Indeed, once the robot is here, another challenge this way comes for the end user, in the form of a question: Which sort of automation do I need, how will my robot operate, and how do I ensure Smooth Sailing™ the whole way through my line?
Because in the end, the ultimate goal of automation is dependable production. Minimal issues, maximal rentability.
Part of that answer is high-sensitivity sensors, which have in recent years become a large part of the automation ecosystem. Sensors are the Things™ we put on robots to ensure the information goes from the End of Arm Tool (EOAT) to the automation system, enabling it to function correctly. They play a crucial role in automation, as they allow the robot to sense and see its environment.
There are various types of sensors used in automation, and each one of them may be used for specific tasks. Vision sensors use light to detect and analyze visual information, such as the shape and size of objects. Location sensors determine the position and orientation of objects. Touch sensors detect physical contact and measure pressure, force, and other tactile properties. Proximity sensors detect the presence or absence of an object within a certain distance. Temperature sensors measure the temperature of an object or environment. Sound sensors detect the presence of sound or measure the intensity of sound waves.
These may be the principal ones companies use, but it is likely that we will see even more advancements in this field in the future, as technology is pushed forward and as new companies keep emerging with new and exciting systems.

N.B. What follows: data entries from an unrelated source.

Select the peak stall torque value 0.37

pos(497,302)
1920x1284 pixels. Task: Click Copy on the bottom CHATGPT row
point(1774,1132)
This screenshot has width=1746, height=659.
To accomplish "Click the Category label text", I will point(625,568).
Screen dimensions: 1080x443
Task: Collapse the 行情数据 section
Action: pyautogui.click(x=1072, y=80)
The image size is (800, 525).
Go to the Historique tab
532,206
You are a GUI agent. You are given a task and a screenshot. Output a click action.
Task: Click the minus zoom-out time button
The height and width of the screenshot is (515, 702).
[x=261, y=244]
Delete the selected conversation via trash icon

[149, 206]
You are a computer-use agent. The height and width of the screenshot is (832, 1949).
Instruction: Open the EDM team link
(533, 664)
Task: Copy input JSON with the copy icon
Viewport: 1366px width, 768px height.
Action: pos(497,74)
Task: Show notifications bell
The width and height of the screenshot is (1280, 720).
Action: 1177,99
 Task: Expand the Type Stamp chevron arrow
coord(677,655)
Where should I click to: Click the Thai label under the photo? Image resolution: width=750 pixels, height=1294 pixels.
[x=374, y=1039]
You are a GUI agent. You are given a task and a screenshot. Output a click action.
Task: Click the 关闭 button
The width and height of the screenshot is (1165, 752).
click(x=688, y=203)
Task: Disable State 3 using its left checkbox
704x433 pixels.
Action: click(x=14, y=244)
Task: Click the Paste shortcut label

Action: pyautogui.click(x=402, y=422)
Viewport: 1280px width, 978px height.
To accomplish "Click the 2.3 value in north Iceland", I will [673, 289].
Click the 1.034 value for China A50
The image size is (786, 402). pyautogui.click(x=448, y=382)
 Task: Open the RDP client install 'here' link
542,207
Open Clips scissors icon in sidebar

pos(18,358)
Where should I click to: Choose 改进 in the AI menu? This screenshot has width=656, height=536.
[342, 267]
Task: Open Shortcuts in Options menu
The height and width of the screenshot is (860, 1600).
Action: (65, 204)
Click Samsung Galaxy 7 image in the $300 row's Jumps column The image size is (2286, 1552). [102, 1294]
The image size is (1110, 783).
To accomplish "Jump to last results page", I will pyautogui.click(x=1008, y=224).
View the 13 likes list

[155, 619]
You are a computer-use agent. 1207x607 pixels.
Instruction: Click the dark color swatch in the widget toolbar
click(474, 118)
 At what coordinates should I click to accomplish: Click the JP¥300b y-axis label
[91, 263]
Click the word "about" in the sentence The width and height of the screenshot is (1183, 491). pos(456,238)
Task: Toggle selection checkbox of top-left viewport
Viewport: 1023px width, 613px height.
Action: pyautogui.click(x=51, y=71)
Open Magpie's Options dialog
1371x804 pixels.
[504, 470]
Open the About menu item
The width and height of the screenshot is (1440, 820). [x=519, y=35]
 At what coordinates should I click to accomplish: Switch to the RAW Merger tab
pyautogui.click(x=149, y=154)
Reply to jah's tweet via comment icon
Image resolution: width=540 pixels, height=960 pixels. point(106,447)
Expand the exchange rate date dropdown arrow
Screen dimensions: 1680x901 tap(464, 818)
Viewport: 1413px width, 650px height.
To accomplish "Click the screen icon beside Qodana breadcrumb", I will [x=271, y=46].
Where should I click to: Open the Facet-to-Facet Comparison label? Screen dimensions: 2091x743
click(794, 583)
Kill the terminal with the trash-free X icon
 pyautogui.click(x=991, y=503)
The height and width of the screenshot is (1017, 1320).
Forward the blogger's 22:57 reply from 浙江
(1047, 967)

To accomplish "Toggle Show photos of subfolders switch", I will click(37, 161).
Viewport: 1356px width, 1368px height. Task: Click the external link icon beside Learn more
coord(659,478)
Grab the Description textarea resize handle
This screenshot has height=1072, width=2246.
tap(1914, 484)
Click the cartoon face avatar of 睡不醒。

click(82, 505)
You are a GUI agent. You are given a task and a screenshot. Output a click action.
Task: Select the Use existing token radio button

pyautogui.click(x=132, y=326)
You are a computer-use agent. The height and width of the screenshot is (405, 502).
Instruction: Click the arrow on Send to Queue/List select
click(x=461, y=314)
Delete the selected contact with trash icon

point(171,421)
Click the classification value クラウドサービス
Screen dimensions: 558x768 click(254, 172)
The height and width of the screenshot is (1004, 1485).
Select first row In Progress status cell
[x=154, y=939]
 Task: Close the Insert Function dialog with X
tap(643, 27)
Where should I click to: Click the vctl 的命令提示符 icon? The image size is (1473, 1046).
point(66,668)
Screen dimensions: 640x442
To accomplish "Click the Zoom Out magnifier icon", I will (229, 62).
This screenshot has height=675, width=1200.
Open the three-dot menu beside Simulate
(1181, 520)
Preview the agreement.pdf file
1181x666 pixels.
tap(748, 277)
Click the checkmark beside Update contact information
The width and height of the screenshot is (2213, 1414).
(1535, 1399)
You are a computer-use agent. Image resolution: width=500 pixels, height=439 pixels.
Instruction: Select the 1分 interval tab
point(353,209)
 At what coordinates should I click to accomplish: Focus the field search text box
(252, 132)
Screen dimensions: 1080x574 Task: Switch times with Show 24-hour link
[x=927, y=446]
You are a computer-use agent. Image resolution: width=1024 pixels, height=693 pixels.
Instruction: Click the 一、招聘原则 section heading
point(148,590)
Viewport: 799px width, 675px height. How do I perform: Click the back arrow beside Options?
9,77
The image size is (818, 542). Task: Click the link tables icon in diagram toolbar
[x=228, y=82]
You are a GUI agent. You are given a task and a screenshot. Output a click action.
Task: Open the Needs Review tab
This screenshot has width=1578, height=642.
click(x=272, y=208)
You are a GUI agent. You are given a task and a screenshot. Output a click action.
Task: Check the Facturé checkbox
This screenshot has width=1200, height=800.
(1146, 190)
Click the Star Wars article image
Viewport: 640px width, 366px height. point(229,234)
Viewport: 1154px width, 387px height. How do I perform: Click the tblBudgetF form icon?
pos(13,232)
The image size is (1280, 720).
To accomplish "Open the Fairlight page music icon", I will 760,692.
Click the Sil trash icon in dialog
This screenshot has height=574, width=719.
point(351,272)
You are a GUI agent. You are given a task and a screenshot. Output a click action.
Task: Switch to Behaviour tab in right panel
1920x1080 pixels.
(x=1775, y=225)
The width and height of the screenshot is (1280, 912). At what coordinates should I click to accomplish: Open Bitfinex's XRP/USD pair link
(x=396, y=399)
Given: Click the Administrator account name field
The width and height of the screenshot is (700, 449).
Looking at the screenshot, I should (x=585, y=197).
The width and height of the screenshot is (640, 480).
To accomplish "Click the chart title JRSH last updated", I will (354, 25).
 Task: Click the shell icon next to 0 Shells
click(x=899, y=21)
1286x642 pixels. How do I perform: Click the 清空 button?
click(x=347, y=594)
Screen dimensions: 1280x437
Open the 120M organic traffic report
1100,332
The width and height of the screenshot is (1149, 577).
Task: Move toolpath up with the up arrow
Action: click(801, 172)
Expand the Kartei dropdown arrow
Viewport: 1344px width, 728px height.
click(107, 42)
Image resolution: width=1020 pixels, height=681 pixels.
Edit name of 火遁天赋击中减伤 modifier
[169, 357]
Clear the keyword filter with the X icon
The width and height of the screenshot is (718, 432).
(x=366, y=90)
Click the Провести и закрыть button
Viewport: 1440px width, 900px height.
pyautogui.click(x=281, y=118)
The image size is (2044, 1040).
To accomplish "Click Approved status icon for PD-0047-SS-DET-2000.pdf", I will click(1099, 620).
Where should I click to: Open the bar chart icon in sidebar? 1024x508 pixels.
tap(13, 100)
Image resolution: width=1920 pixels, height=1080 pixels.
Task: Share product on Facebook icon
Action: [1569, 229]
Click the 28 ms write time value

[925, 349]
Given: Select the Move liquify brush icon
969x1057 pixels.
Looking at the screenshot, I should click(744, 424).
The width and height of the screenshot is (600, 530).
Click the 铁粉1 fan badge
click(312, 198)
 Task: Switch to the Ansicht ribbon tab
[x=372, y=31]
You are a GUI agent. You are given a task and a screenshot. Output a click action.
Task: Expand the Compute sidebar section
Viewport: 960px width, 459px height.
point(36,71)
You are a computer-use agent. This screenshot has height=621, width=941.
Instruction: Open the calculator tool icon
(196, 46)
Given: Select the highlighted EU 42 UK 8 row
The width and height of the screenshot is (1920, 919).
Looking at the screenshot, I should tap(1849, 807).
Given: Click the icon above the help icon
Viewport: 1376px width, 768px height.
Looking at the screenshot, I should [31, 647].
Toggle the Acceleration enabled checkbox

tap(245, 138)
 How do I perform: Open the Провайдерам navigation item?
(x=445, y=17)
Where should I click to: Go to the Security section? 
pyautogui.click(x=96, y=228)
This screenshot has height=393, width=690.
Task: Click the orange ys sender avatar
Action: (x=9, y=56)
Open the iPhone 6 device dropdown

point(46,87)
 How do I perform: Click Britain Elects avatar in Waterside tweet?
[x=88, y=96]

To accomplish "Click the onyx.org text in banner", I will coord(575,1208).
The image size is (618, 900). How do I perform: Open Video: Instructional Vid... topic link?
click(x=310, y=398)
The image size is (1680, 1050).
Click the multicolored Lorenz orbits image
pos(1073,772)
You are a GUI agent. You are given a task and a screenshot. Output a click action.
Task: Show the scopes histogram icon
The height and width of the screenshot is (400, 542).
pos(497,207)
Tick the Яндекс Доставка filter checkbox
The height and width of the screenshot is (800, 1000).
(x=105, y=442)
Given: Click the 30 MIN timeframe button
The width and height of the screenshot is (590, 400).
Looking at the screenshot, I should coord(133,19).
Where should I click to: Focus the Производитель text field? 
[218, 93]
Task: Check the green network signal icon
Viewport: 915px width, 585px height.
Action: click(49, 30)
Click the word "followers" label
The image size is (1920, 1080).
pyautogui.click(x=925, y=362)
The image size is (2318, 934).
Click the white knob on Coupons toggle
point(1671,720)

We’ll remember that sensors are essentially one of the five human senses, given to a robot to improve its aim and help it feel more at home in the world. Also, so it doesn’t mess up anything and actually succeeds in its mission. Because, again, robots are not sentients and all information has to be spoon-fed to them through complex algorithms.
Challenges for the future
One of the main challenges facing the future of industrial robotics is the need to lower prices. As the number of parties involved in the production and distribution of robotics technology increases, the cost of these systems can become quite high (read: astronomical). To address this issue, solutions like robotics as a service (RaaS) are emerging, where companies can rent or lease robots instead of purchasing them outright. This allows businesses to access the benefits of robotics without the large upfront investment.
Another important challenge is maintaining high levels of reliability and safety. These are essential elements of industrial robotics, as the failure of a robot can have serious consequences in terms of both production downtime and potential risks to human workers.
Increasing flexibility is also an important challenge for the future of industrial robotics. In order to meet the needs of businesses that frequently change their production lines or product models, the technology must be able to easily adapt and be repurposed. This is particularly important for high-mix, low-volume manufacturers who may not have the volume to justify a dedicated production line for each product.
Finally, making the technology more user-friendly for non-experts is a key challenge. Currently, the programming and maintenance of industrial robots often require specialized training, which can be a barrier for companies looking to adopt the technology. Developing solutions that are easier for non-experts to use and maintain will be crucial to increasing the adoption of robotics in the manufacturing industry.
Overall, these challenges will be key considerations as the use of industrial robotics continues to grow and evolve in the coming years. However, trends such as the shift towards the use of autonomous mobile robots (AMRs) in production lines and the emergence of easy-to-use solutions from startups like Wandelbot show promising progress toward meeting these challenges and driving the future growth of the industry.